Implementation and Results

Implementing this in Python was pretty easy. I used MNIST dataset and followed the same procedure as used in the paper. All the input vectors were pre-processed to have zero mean. I used a subset of 10,000 points from the dataset and calculated the average precision of LSH and ‘Fly LSH’ for predicting the nearest 200 vectors for each query vector. This was done for 1000 queries and the mean average precision (mAP) was calculated. Here are the results:

It works as advertised! I got 3~4x higher mAP scores from Fly LSH for the same computational budget.

It is interesting to note that all the three differences from conventional LSH do not contribute equally to the gains in performance. For example, in all cases above, the dimensionality of hashing space m=20*k. So, d(=784) is not less than m (=40~640). Therefore, dimensionality is not so important for performance but the sparsity of vectors and those of activations are very important for good performance. Here, I used the same computational budget for both algorithms to generate hashes and got better performance from the fly algorithm. In the paper they show that if the number of hashing dimensions for both algorithms are kept same, one gets the same performance but the fly algorithm is 20 times faster.

Can we do better?

In the previous graph, the m sparse vectors for taking projections were generated randomly. Could we do better if the vectors were somehow learnt from the data and not just random. The paper hints at this but does not show any results. One possible idea is that if the binary projections were taken along directions which are most relevant to encoding the information from d dimensions to m dimensions, then these more relvant dimensions may provide better hashes. I tested this idea by training an autoencoder and choosing the sparse vectors along dimensions with the most significant weights learnt by the encoder. This tends to improve the performance:

Learning the directions along which to take projections improves the performance of Fly LSH

It is also interesting to visualize the dimensions which the autoencoding fly LSH learnt to be most important as shown below:

For hash length k=32 (a) Directions assigned randomly, and (b) Directions learnt by the autoencoder. Both images are 784x640 matrices. In (b) the highest 10% weights along each column were binarized to 1.
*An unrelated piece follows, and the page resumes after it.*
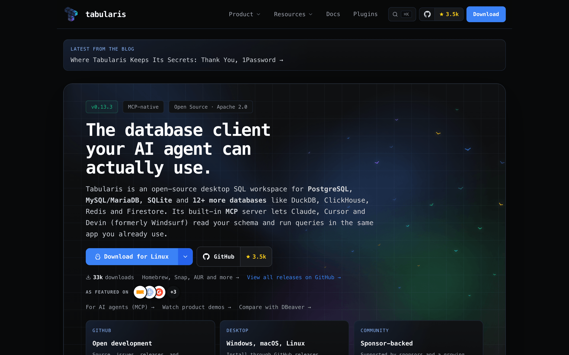Open the GitHub icon in navbar
This screenshot has width=569, height=355.
(427, 14)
The reason for the bands in figure (b) above is related to the nature of the MNIST dataset since the digits occur usually in the middle of the image. Although there is a computational cost to train the autoencoder, it can be well worth the effort if precision is important for our application.
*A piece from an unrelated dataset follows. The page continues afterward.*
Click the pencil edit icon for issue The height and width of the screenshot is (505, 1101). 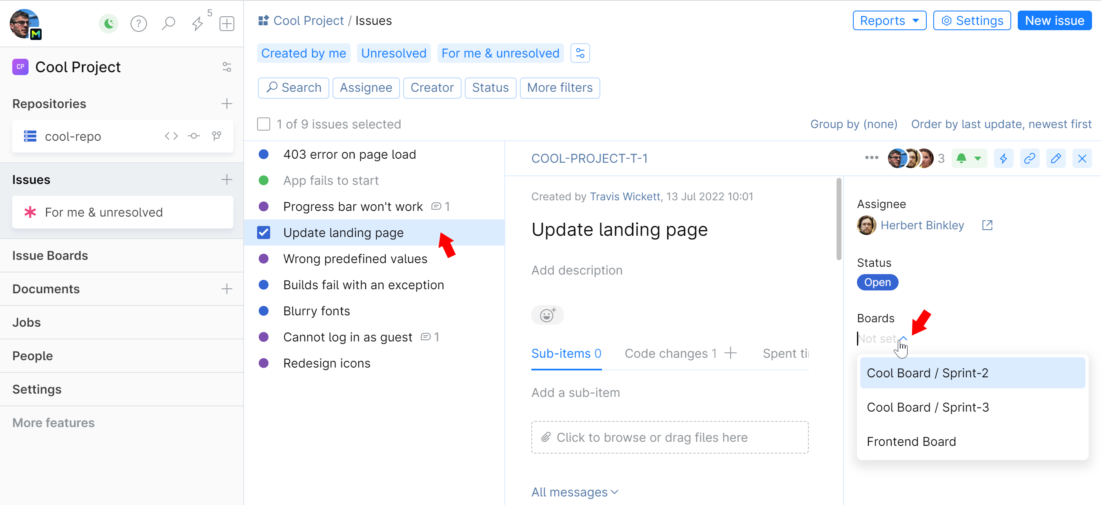tap(1056, 159)

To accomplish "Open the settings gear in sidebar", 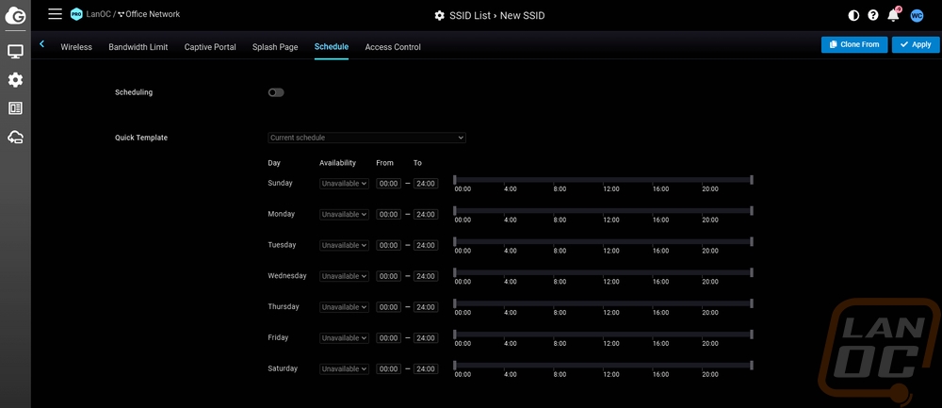I will (x=15, y=80).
We could take this idea further and encourage the network to learn to encode the inputs in a sparse way i.e. such that most of the weights are zero and most of the heavy lifting for encoding the inputs is performed by a few weights. This is different from a sparse autoencoder, which constrains the activations of the neurons but allows the weights to take any values. Although this approach feels promising, I have not been able to get it to work better than the dense autoencoder as shown below. But this is still a work in progress. I would highly appreciate any suggestions/pull requests on GitHub for ideas which could improve the performance of this new LSH algorithm.

An autoencoder with sparse weights performs slightly worse on MNIST. I appreciate any ideas to improve this.

TL;DR

There is a new algorithm for searching nearest neighbors in high dimensional spaces. It works very well. You should check it out. Code is available on GitHub. Suggestions for improvement are welcome.